Trecho da página ->
****************************************
18/11/2015

Indústria

LEITURA CRÍTICA ––––––––––––––––––––––––––––––––––––––––––––––––––––––––––––––––– Cid Seixas

Indústria da Arte

            O grande público conhece O Quatrilho como filme, mas desconhece o livro de José Clemente Pozenato. Embora em nona edição, o livro teve boa circulação no Rio Grande do Sul, que é um mercado autônomo e da maior importância, mas não chegou a ser um best-seller a nível nacional. Mesmo com a indicação do filme baseado no romance, este não obteve uma divulgação satisfatória. Ao falar do filme, a grande imprensa do país não deu ênfase à obra literária de Pozenato. Muitas matérias cinematográficas chegaram a desconhecer o fato do filme se basear no romance homônimo.
            Ao abortar este assunto, pretende-se mais uma vez chamar atenção do leitor para o excelente livro, já comentado neste espaço, além de tratar das relações entre arte e indústria. Evidentemente, o filme não consegue, em pouco menos de duas horas de projeção, reproduzir todo o mundo interior dos personagens. Obras distintas e com diferentes linguagens cada uma acentua um aspecto, valorizando elementos adequados ao público pretendido.
            Enquanto o filme, como espetáculo, dá ênfase a tudo aquilo que pode atrair à primeira vista, o livro investe no universo dos personagens, retirando da densidade psíquica de cada um deles o seu poder de comunicação com o leitor.
            Tomem-se como exemplo dois personagens do livro de José Clemente Pozenato: Pierina e Mássimo. No filme, Pierina ganha uma força, uma determinação que a personagem não tinha, sendo contagiada pela performance da atriz que a recria, Glória Pires. Já Mássimo perde em densidade na sua versão cinematográfica. O universo interior do personagem, suas dúvidas e questionamentos, bem como sua inquietação afetiva cedem lugar a aspectos mais cênicos. Em pouco mais de duas horas de projeção não se pode ressaltar tudo aquilo que o autor constrói ao longo de um romance e que é fermentado pelo tempo de fruição determinado pelo próprio leitor. Na breve cena em que os futuros amantes se descobrem pelo olhar e pelos gestos, Mássimo aparece mais como um conquistador e menos como alguém atormentado pelo drama da existência.
****************************************
[Entradas de dados]
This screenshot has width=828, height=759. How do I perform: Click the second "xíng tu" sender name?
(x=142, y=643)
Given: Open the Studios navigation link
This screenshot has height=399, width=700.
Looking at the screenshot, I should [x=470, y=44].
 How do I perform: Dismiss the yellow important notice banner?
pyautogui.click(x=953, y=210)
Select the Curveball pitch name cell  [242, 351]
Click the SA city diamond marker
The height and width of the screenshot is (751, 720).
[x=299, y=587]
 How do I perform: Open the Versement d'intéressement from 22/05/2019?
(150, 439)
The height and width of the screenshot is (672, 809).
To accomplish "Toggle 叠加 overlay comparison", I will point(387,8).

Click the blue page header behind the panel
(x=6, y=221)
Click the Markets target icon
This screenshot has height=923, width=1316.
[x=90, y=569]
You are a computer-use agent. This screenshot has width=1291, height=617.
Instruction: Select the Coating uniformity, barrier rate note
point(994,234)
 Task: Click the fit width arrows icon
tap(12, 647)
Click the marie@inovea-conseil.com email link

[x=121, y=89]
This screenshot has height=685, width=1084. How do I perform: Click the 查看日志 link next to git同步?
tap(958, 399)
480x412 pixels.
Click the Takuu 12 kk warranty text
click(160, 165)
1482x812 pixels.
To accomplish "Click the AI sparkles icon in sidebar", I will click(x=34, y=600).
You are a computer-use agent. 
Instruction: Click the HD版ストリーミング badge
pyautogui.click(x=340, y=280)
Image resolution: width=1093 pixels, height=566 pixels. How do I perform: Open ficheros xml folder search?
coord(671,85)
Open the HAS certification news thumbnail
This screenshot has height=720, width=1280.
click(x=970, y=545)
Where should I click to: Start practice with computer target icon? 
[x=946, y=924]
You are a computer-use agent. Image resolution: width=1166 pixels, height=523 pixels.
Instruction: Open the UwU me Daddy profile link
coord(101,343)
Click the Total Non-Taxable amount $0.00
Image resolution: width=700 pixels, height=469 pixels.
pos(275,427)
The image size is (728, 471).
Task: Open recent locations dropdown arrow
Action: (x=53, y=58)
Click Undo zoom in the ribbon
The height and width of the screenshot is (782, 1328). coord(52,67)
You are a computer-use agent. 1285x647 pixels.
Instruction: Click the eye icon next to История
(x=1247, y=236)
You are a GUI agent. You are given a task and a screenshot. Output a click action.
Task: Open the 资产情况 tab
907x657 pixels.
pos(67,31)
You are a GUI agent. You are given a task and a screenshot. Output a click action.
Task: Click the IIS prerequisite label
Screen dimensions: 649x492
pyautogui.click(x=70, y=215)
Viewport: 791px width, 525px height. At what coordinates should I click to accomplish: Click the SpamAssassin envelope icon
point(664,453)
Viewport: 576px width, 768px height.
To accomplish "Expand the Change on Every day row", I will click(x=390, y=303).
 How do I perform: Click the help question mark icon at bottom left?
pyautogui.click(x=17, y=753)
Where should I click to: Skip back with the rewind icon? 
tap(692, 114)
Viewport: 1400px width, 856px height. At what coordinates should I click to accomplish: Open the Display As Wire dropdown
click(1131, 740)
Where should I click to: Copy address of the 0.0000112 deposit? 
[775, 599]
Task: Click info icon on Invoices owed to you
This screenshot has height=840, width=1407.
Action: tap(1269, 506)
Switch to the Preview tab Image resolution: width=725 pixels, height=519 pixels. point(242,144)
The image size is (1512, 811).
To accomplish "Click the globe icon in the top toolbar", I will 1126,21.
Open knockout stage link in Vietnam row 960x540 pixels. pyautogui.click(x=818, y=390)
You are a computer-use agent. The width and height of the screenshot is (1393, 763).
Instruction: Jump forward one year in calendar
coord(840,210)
****************************************
Enunciado ->
O que viria a seguir na crítica sobre O Quatrilho, o livro e o filme? Escreva a continuação a partir da última frase do trecho.

Resultado ->
            Em outras palavras, o filme tem um compromisso mais direto com o grande mercado, com a indústria do sucesso, enquanto o livro mantém firme a sua ligação com as exigências da tradição literária. Isto não quer dizer que um escritor não pretende ser lido, mas ele divide esta ambição com os valores impostos pelo horizonte de expectativas da própria arte literária.
            A propósito, José Clemente Pozenato assina um pequeno e estimulante artigo no último número do jornal de divulgação da Editora Mercado Aberto com o provocativo título de “A literatura é um ramo industrial?”, onde chama atenção para o fato das premonições de Paul Valéry, Walter Benjamim e Aldous Huxley terem se tornado realidade. Eles apontavam como consequência da era industrial a exigência de que as manifestações artísticas também fossem industrializadas.
            Pozenato chama atenção para a resistência, ou o pudor, de admitir que este tempo já chegou também para a literatura. Como a criação literária é vista como algo quase sagrado, que não pode ser contaminado pelas circunstâncias do homem e da sua história, submeter este incorruptível objeto às regras impostas aos produtos industriais seria violar sua identidade.
            Deste modo, muitos escritores se sentem no direito e no dever de lançar suas mensagens em garrafas perdidas no mar, à espera de um receptor ideal. Muitos textos, contrariando os pressupostos do circuito comunicativo, não são dirigidos a ninguém, são monólogos disfarçados de diálogos e narrativas.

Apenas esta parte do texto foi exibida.